For starters, any custom media formatter we create will need to inherit from a MediaTypeFormatter base class.  I chose to inherit from BufferedMediaTypeFormatter because that's what I found first when I searched for it:

   1:  public class CustomXmlFormatter: BufferedMediaTypeFormatter

Once you do that, you'll need to add the media type to the SupportedMediaTypes list in the constructor:

   1:  public CustomXmlFormatter()

   2:  {

   3:      SupportedMediaTypes.Add(new MediaTypeHeaderValue("application/vnd.class-name-assignment+xml"));

   4:  }

OK, great.  But all that's really done is set up the media type.  It doesn't tell the server when to use that media type.  This next part is going to go in the WebApiConfig file, in the Register method:

   1:  config.Formatters.Add(new CustomXmlFormatter());

At this point we're all set up to send and receive content from a client using the aforementioned "application/vnd.class-name-assignment+xml" content type.  As long as the request comes from the client with that content type, our new custom media formatter will be used to process it.  Unfortunately, nothing will happen with it at this point (actually, the service won't even compile yet because we haven't overridden a couple of important methods).  We have to override CanReadType and CanWriteType in order to read and write (respectively) the data as it comes in and goes out:

   1:  public override bool CanReadType(Type type)

   2:  {

   3:      return true;

   4:  }

   5:   

   6:  public override bool CanWriteType(Type type)

   7:  {

   8:      return true;

   9:  }

An important note about that code: it just passes everything right on through.  You may want to set those methods up so that it can only read or write based on certain types.  I didn't want to do that (and the assignment was coming due and I was short on time) so I just put in return true.

This is all great, but we still aren't actually doing anything here.  We have to override a couple more methods in order to actually process the data that comes and goes through this formatter.  Since it's shorter, I'll show you ReadFromStream first:

   1:  public override object ReadFromStream(Type type, Stream readStream, System.Net.Http.HttpContent content, IFormatterLogger formatterLogger)

   2:  {

   3:      var serializer = new XmlSerializer(type);

   4:      var val = serializer.Deserialize(readStream);

   5:      return val;

   6:  }

What we've said there is that anything that comes in should be deserialized using the XmlSerializer.  We're trusting that the input is properly formatted XML.  If it isn't, we'll throw an error.  As for the data on the way out, well, hopefully I commented it well enough to make sense:

   1:  public override void WriteToStream(Type type, object value, Stream writeStream, System.Net.Http.HttpContent content)

   2:  {

   3:      // create a stream to work with

   4:      using (var writer = new StreamWriter(writeStream))

   5:      {

   6:          // check whether the object being written out is null

   7:          if (value == null)

   8:          {

   9:              throw new Exception("Cannot serialize type");

  10:          }

  11:   

  12:          // if the object isn't null, build the output as an XML string

  13:          var output = BuildSingleItemOutputAsXml(type, value);

  14:   

  15:          // write the XML string into the stream

  16:          writer.Write(output);

  17:      }

  18:  }

  19:   

  20:  private string BuildSingleItemOutputAsXml<T>(Type type, T viewModel)

  21:  {

  22:      // get the basic XML rendering of the object

  23:      var output = AsXml(type, viewModel);

  24:   

  25:      // strip off and store the closing tag

  26:      var closingNodeTag = output.Substring(output.LastIndexOf("</", StringComparison.InvariantCulture));

  27:      output = output.Substring(0, output.LastIndexOf("</", StringComparison.InvariantCulture));

  28:   

  29:      // use reflection to get the properties of the object

  30:      var properties = type.GetProperties();

  31:   

  32:      // iterate the properties of the object until the Links are found (this is related to the HATEOAS requirement)

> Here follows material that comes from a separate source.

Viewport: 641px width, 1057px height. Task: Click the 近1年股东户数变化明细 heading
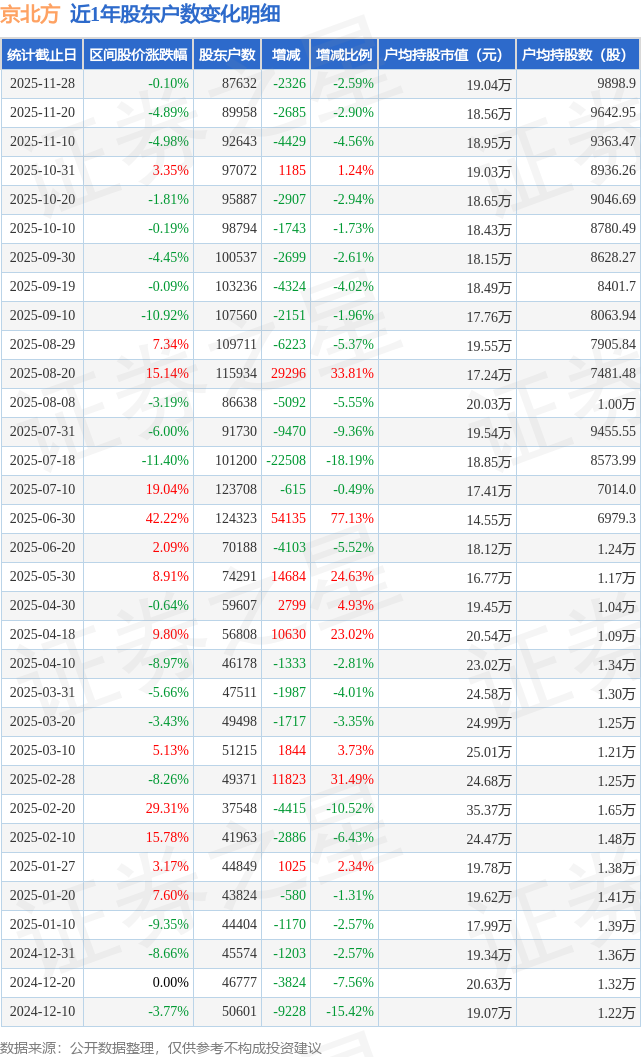point(175,14)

  33:      // create a custom node for each link found in the Links property

  34:      output = (from property in properties

  35:                where property.PropertyType == typeof(List<LinkViewModel>)

  36:                select (List<LinkViewModel>)property.GetValue(viewModel, null)

  37:                    into links

  38:                    where links != null

  39:                    from link in links

  40:                    select link).Aggregate(output,

  41:                                       (current, link) =>

  42:                                       current +

  43:                                       string.Format("<link rel=\"{0}\" href=\"{1}\" />", link.Rel, link.Href));

  44:   

  45:      // append the closing tag back on the output

  46:      output += closingNodeTag;

  47:   

  48:      return output;

  49:  }

  50:   

  51:  private string AsXml<T>(Type type, T viewModel)

  52:  {

  53:      // Build an XML string representation of our object

  54:      string xmlResult;

  55:   

  56:      var settings = new XmlWriterSettings

  57:          {

  58:              Encoding = new UnicodeEncoding(false, false),

  59:              Indent = true,

  60:              OmitXmlDeclaration = true

  61:          };

  62:   

  63:      var xmlSerializer = new XmlSerializer(type);

  64:      using (var stringWriter = new StringWriter())

  65:      {

  66:          using (var xmlWriter = XmlWriter.Create(stringWriter, settings))

  67:          {

  68:              xmlSerializer.Serialize(xmlWriter, viewModel);

  69:          }

  70:   

  71:          //Strip out namespace info

  72:          xmlResult =

  73:              stringWriter.ToString()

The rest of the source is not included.